Holidays is a 2016 American horror anthology film of subversive short horror films, each inspired by a different celebration. The directors include Kevin Smith, Gary Shore, Adam Egypt Mortimer, Scott Stewart, Nicholas McCarthy, Dennis Widmyer and Kevin Kolsch, Sarah Adina Smith, and Anthony Scott Burns.

The film had its world premiere at the Tribeca Film Festival on April 14, 2016. It was then released on video on demand on April 15, 2016, prior to a limited release on April 22, 2016, by Vertical Entertainment.

Segments

Valentine's Day
 Written and directed by Kevin Kölsch and Dennis Widmyer 
 Starring Madeleine Coghlan, Savannah Kennick, Rick Peters, Britain Simons

Maxine is picked on by Heidi in the gym and nearly drowns after being pushed off the diving board by her. She is then rescued by her kindhearted coach, Coach Rockwell, whom she has a crush on. Rockwell is suffering from a heart condition and needs a transplant, and cannot do much about Heidi's bullying of Maxine because she organized a fundraiser for him. After Heidi makes fun of Maxine for her crush on Rockwell and mocking her for not being able to do anything for his ailment, Rockwell leaves a Valentine's letter in her locker to console her. Maxine finds it and becomes euphoric. She then stalks Heidi and chases her to a creek where she hits her in the face with a brick and kills her with a box cutter. Later that night, Rockwell is preparing to go out with his wife when he hears the doorbell. Upon answering the door, he is horrified by the appearance of Maxine holding Heidi's ripped-out heart as a Valentines gift for him.

St. Patrick's Day
 Written and directed by Gary Shore 
 Starring Ruth Bradley, Peter Campion, Isolt McCaffrey

School teacher Elizabeth Cullen shows her students a documentary film about St. Patrick's Day and the legend of how he rid Ireland of snakes back in his time. She also takes an interest in her new, unhappy student Grainne after Grainne leaves a dried grass snake and a note reading "Only your deepest wish can make me smile" as a St. Patrick's card project. After a night of drinking, Elizabeth awakens in her car with a snakeskin surrounding her. After she encounters Grainne in a supermarket, in which the latter embraces the former's belly, Elizabeth happily discovers that she is pregnant only to learn from the doctor that the baby will be a snake. Elizabeth finds a drawing Grainne did of Elizabeth giving birth to a snake and vomits black sludge. Throughout the course of her pregnancy, her behavior becomes increasingly strange and she refuses to listen to reason. In the final few weeks of her pregnancy, Elizabeth lies in her bathtub and places a mouse on her belly to lure the snake out of her womb. Her belly thrashes about as the snake tries to find a way out, rendering Elizabeth unconscious. She is then led away by Grainne and a mysterious man, presumably Grainne's father and the father of Elizabeth’s snake baby. The man assumes that Elizabeth will be horrified, but she happily embraces her role as the snake’s mother and joins the cult. Later, a new teacher at the school gets the same message from Grainne.

Stored items
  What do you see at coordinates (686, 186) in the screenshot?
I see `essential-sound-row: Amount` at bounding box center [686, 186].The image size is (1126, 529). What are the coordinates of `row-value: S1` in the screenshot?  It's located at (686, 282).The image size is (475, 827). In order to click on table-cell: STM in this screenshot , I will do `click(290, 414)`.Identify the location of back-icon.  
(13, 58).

==

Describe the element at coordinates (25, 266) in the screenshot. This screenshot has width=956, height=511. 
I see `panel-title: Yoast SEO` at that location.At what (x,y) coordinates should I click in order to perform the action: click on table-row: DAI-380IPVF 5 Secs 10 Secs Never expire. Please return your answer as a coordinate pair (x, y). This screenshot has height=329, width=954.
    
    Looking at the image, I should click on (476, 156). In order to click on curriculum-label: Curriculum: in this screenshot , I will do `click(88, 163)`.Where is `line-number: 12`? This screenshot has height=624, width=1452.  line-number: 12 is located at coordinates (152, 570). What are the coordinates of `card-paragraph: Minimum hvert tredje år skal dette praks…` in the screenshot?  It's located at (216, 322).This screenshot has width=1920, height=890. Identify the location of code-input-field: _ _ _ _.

◆ **Problem to solve**: Continue the text about the horror anthology film Holidays from its last sentence, writing the next segment in the same format.

◆ **Reply to the exercise**:
Easter 
 Written and directed by Nicholas McCarthy 
 Starring Ava Acres, Petra Wright, Mark Steger
 
While being tucked into bed at night, a little girl becomes frightened by the coming of the Easter Bunny. The mother attempts to calm her and tries her best to explain the holiday mascot's connection to Jesus before managing to tuck her in. She also tells her she has to be asleep when the Easter Bunny comes because no child has ever seen him. Later, the girl gets up to get a drink of water and discovers a Crucified Jesus/Easter Bunny-like creature leaving chicks and candies in the living room. She attempts to sneak back to her room but is caught. The Bunny explains that now she has seen him, she must take his place and that she will never see her mother again, but will see wonderful magical things. He feeds her an egg that transforms her into another bunny creature. The mother is heard calling for her daughter as the back door locks itself.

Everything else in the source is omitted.